How long does it take to study for a Databricks Certification?

When you have a deadline for taking an exam, you have more reasons and pressure to study. In this case for the exam, a 5–7 weeks preparation would make you ready for a successful result especially if you have work experience with Apache Spark.

Databricks FAQ’s

What is Databricks?

Databricks is a cloud platform that simplifies complex data management. It was previously available on AWS and Google Cloud, but has recently been added to Azure. It’s the latest big data tool for the Microsoft cloud.

What is Databricks used for?

Databricks is used for building, testing, and deploying machine learning and analytics applications to help achieve better business outcomes.

Who are Databricks’ customers?

Some of the world’s largest companies like Shell, Microsoft, and HSBC use Databricks to run big data jobs quickly and more efficiently. Australian based businesses such as Zipmoney, Health Direct and Coles also use Databricks.

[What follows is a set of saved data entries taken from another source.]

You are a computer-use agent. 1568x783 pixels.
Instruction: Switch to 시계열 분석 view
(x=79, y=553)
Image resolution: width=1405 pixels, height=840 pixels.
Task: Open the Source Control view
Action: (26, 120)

What is a Databricks certification?

The Databricks academy is the main source of all official Databricks training. There are various learning paths available to not only provide in-depth technical training, but also to allow business users to become comfortable with the platform. Best of all, free vouchers are also available for Databricks partners and customers.

What is a data lakehouse?

This data lakehouse holds a vast amount of raw data in its native format until it’s needed. A data lakehouse combines the data structure of a data warehouse with the data management features of a data lake, at a much lower cost. It’s a happy medium between the two, and much more efficient.

What is the Databricks Delta Lake?

Delta Lake is an independent, open-source project supporting Lakehouse architecture built on top of data lakes. Delta Lake enables ACID transactions, scalable metadata handling, and unifies streaming and batch data processing. Some of the organizations using and contributing to Delta Lake include Databricks, Tableau, and Tencent.

What is the best data lake software?

There are a variety of cloud data lake providers, each with its own unique offering. Determining which data lake software is best for you means choosing a service that fits your needs.

What is the difference between Databricks and Snowflake?

While similar in theory, Databricks and Snowflake have some noticeable differences. Databricks can work with all data types in their original format, while Snowflake requires that structure is added to your unstructured data before you work with it. Databricks also focuses more on data processing and application layers, meaning you can leave your data wherever it is — even on-premise — in any format, and Databricks can process it.

Like Databricks, Snowflake provides ODBC & JDBC drivers to integrate with third parties. However, unlike Snowflake, Databricks can also work with your data in a variety of programming languages, which is important for data science and machine learning applications.